* _Partes del ejercicio_:
1) Reproduce del texto sobre el Bloque Samoré el tramo que va desde "Cuanta tristeza deben" hasta "12:00 a. m.".
2) Prosigue el texto sobre el Bloque Samoré a partir de su última oración.

* _Extracto seleccionado_:
• • • • • • •

BLOQUE SAMORÉ

BLOQUE SAMORÉ

Cuanta tristeza deben estar sintiendo los indígenas koguis, arzarios y arhuacos, habitantes de ese mancillado santuario natural que es la Sierra Nevada de Santa Marta. Su otrora Robin Hood, el ministro del Medio Ambiente, Juan Mayr, hoy pela el cobre y echa a la cesta de la basura todo el respeto, amor y admiración que le profesaban los sabios Mamas de la Sierra. Su espada justiciera hoy se devuelve arteramente contra el pueblo Uwa, que a pesar de estar a cientos de kilómetros de los arhuacos, siguen siendo sus hermanos de raza, sangre y dolor.

05 de octubre 1999 , 12:00 a. m.

Sus dioses se verán en calzas prietas para hacer que los indígenas entiendan la variable condición humana de los arijunas : que en ellos la trastocación de valores, creencias y convicciones es algo tan natural como la puesta del sol detrás del imponente macizo. Y es que en este mundo globalizado hay que tener mucha fuerza para asistir impasibles al dantesco espectáculo que agobia al país en todas sus esferas: la pérdida total de los principios, de la ética, de la dignidad y de la esencia del ser humano.

• • • • • • •

[Entradas guardadas de una colección]
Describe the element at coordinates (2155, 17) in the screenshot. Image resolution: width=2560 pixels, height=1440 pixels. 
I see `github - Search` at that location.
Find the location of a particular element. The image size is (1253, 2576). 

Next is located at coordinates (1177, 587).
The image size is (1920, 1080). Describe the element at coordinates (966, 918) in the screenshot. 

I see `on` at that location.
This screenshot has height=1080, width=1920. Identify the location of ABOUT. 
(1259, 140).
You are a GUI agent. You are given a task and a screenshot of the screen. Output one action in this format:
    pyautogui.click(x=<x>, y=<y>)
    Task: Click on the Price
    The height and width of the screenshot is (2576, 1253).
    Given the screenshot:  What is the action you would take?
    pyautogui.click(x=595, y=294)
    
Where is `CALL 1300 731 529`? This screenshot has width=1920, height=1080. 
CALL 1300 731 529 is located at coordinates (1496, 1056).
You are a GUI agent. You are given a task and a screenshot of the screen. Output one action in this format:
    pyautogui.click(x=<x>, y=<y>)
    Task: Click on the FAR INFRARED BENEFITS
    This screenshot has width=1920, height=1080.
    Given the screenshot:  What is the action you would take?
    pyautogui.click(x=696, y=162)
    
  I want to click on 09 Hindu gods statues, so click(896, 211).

• • • • • • •

* _Respuestas del ejercicio_:
1)
Cuanta tristeza deben estar sintiendo los indígenas koguis, arzarios y arhuacos, habitantes de ese mancillado santuario natural que es la Sierra Nevada de Santa Marta. Su otrora Robin Hood, el ministro del Medio Ambiente, Juan Mayr, hoy pela el cobre y echa a la cesta de la basura todo el respeto, amor y admiración que le profesaban los sabios Mamas de la Sierra. Su espada justiciera hoy se devuelve arteramente contra el pueblo Uwa, que a pesar de estar a cientos de kilómetros de los arhuacos, siguen siendo sus hermanos de raza, sangre y dolor.

05 de octubre 1999 , 12:00 a. m.

2)
Al igual que los indígenas de la Sierra Nevada miles de colombianos sentimos tranquilidad y satisfacción en lo que en un principio, creímos, fue la decisión más acertada del Presidente Pastrana al escoger su gabinete. Poner al frente del ministerio del Medio Ambiente a un hombre que sería un aval indiscutido para la defensa del más grande acervo nacional como lo es la etnia indígena.

Después de haber conocido aquel abnegado joven con pinta de hippie, cabellos largos, amuletos indios atados al cuello y las muñecas de los brazos y sobre todo, con esa sublime mochila arhuaca de rayas marronas y blancas transversales terciada al hombro, siente uno una decepción indescriptible al sentir que ese mismo joven quien dio los mejores años de su vida en pro de las comunidades indígenas de la Sierra de Nevada, es el mismo verdugo de un pueblo hermano como lo es el ignoto pueblo Uwa.

Será que la sangre llama y pudo más su ancestro gringo o europeo que su quimérico amor por nuestros desprotegidos indios? Ojalá devuelva a Santa Marta la mochila y demás recuerdos indígenas que se trajo del Caribe. Volverlo a ver con la mochila al hombro sería una blasfemia.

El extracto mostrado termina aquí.